He smiled sadly. “Worship of Rhalgr was banned long before Van Baelsar got here,” he said. “But I suppose it never really went away, not with the Resistance putting that falling star on their banners.” Though he smiled, he could not help but feel some new pang of guilt. He reached up to adjust his hat atop his head, just to give his restless hands something to do, and spotted a sign hanging among one of the arcades. “Having the House of Splendors here probably helps attract artisans and adventurers who can contribute to the restoration of this place, too.”
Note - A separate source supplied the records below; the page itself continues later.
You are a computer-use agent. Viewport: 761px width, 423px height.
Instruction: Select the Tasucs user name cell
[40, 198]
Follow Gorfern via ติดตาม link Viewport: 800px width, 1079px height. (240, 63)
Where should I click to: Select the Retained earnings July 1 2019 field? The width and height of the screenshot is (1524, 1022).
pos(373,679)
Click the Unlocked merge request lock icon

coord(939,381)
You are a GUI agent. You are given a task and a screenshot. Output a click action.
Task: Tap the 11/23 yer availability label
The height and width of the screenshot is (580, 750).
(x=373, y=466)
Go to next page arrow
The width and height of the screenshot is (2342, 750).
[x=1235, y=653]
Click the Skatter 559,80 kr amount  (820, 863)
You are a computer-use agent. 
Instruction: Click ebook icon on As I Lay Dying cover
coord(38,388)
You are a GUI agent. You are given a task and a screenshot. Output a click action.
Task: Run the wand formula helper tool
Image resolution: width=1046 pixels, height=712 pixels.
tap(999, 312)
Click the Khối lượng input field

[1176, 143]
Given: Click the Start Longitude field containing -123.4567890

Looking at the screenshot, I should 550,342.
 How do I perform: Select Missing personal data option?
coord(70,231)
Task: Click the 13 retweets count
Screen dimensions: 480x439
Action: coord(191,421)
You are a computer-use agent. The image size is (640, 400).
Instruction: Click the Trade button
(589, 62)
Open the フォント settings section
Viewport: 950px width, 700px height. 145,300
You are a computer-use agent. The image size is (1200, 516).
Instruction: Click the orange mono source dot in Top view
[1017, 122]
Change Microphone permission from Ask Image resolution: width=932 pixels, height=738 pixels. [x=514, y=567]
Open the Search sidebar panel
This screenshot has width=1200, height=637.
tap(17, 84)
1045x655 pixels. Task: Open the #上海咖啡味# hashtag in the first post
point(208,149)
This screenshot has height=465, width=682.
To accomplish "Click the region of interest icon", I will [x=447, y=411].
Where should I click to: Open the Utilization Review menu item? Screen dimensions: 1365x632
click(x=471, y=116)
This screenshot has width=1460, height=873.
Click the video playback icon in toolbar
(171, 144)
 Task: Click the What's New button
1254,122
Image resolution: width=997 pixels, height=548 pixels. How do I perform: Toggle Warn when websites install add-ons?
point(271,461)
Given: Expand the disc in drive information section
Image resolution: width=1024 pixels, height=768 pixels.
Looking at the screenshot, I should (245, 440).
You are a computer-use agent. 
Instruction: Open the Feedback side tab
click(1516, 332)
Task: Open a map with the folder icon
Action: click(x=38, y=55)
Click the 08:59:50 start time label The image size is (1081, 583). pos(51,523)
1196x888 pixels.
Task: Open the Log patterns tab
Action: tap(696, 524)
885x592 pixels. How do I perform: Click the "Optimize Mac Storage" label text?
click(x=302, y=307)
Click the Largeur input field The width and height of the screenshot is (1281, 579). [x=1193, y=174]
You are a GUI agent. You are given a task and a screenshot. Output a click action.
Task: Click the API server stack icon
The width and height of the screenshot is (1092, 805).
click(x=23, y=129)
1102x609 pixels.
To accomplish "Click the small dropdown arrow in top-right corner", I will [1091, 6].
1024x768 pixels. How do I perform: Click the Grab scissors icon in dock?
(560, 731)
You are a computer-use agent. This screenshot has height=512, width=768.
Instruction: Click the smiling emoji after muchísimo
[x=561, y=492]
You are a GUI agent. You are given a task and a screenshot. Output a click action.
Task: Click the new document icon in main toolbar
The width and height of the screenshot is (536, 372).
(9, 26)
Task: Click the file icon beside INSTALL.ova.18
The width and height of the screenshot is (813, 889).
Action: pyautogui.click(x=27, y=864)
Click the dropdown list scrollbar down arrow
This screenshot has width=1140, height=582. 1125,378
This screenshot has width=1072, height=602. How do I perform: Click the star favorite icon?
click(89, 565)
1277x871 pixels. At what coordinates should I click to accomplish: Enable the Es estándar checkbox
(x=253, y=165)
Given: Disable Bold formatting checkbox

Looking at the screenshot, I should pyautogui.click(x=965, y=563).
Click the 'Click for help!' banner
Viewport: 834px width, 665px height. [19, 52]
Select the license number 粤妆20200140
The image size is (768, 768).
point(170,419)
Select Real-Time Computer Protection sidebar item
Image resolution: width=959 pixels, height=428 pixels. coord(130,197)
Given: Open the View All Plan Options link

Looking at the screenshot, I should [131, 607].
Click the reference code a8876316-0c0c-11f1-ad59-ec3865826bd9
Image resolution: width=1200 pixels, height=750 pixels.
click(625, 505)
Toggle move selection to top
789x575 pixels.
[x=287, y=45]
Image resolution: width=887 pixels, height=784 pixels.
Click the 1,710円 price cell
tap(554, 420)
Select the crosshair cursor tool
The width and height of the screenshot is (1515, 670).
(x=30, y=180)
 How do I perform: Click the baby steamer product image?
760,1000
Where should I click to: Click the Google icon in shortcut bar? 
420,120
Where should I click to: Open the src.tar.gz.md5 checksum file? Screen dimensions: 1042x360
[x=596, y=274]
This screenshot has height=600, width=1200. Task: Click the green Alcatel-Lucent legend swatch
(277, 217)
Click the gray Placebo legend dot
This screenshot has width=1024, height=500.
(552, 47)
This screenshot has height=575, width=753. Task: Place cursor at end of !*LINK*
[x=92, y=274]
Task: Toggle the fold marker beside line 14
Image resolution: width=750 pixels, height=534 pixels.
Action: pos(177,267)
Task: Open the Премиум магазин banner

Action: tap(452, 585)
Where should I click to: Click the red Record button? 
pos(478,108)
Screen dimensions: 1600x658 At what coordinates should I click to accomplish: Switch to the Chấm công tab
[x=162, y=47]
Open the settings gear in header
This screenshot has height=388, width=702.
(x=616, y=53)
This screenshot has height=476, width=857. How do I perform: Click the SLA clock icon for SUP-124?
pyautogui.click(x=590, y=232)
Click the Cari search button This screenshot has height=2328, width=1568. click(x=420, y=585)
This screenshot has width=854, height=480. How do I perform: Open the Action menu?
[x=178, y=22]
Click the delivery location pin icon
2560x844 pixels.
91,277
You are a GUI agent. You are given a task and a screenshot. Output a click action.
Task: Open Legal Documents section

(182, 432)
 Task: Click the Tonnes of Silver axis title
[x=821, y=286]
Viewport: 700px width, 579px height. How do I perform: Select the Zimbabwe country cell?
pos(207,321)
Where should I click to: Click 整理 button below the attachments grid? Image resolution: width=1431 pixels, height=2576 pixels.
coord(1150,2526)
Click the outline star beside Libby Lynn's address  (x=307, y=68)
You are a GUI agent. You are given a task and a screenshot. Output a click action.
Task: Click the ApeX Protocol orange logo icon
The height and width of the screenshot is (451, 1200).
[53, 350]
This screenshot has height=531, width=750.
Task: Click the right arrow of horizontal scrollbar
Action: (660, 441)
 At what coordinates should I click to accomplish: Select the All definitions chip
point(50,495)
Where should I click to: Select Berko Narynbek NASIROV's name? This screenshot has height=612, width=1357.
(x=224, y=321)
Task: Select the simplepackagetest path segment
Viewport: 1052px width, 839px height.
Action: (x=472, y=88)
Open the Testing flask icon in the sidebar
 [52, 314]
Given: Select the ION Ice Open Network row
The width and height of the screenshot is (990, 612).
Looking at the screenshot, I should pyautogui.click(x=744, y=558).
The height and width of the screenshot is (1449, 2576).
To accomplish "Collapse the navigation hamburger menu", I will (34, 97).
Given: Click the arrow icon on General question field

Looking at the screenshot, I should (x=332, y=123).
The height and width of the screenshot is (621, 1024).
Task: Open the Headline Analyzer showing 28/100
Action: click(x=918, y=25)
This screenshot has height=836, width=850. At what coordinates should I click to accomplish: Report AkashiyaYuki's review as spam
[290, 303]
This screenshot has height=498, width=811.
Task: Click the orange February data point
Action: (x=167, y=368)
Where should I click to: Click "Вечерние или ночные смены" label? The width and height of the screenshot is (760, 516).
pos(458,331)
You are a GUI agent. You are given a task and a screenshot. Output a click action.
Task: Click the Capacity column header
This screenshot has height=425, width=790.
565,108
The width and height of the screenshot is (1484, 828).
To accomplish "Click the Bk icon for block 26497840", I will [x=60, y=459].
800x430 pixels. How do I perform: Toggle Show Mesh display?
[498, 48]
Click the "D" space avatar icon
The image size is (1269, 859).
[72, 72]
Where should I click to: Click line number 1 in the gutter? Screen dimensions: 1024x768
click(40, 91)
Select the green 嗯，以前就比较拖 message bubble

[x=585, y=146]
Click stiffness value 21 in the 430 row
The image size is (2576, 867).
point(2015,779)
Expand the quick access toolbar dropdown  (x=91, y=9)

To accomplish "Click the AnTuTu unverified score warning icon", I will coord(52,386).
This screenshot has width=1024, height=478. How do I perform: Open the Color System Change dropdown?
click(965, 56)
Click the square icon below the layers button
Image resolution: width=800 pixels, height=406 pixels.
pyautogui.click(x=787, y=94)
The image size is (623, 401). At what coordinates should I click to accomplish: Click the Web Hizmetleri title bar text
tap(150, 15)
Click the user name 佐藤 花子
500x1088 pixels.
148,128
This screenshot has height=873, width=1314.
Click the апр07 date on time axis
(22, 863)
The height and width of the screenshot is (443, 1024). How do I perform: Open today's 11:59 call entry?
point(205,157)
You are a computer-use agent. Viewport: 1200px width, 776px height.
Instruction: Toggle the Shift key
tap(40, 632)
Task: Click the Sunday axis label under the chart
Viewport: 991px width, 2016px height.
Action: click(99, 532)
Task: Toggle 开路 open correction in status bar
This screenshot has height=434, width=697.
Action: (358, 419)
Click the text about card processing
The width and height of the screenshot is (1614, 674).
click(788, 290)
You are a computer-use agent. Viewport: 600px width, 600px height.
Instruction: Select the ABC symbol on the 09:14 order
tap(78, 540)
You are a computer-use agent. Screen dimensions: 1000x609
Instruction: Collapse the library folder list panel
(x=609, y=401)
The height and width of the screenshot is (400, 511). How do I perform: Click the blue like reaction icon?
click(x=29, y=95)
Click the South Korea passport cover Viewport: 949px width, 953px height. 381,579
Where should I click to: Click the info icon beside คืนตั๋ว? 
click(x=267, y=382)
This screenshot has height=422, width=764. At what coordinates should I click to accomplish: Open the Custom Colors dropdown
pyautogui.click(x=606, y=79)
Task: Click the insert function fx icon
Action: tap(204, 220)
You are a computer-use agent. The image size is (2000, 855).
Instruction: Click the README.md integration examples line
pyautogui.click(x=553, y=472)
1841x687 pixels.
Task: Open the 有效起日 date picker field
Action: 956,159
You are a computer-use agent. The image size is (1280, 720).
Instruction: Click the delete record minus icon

Loathe as he was to deal with Rowena, he was flush enough with cash to at least buy a poultice from one of her associates, and he sat at the edge of the water with Arya to tend her wounds. The rush of water filled the air, punctuated by the steady sound of a blacksmith working their trade. Somewhere nearby someone was playing music, and he trained his ears toward it.
A moment later he saw neither the lake nor the reflection of beneficent Rhalgr. Instead he found himself young again, standing in a mountain pass. A sea of pikes bristled around him—some were halberds, their hafts steel-shod and axe edges gleaming; others were little more than sharpened sticks. Their bearers varied likewise, from once-members of the army and mercenaries to the townsfolk of Ala Ghiri, who could not stand to simply watch the Garlean Empire seize their village and strangle what little trade was still left to them.
In this motley band, he alone wore crimson. His late comrades’ swords hung at his back, awaiting a more fitting internment than had found their masters. Before him, beyond the rows of pikemen and other fighters, the advancing Garlean troop was as though a shadow of black over the land. It rippled and gave way, a flicker of gold advancing down the center of the line—a unit of powered, ambulatory armor. They’d taken to calling them walkers, and to fearing their cannons. Most were black, and he could not help but wonder what its gold plating portended.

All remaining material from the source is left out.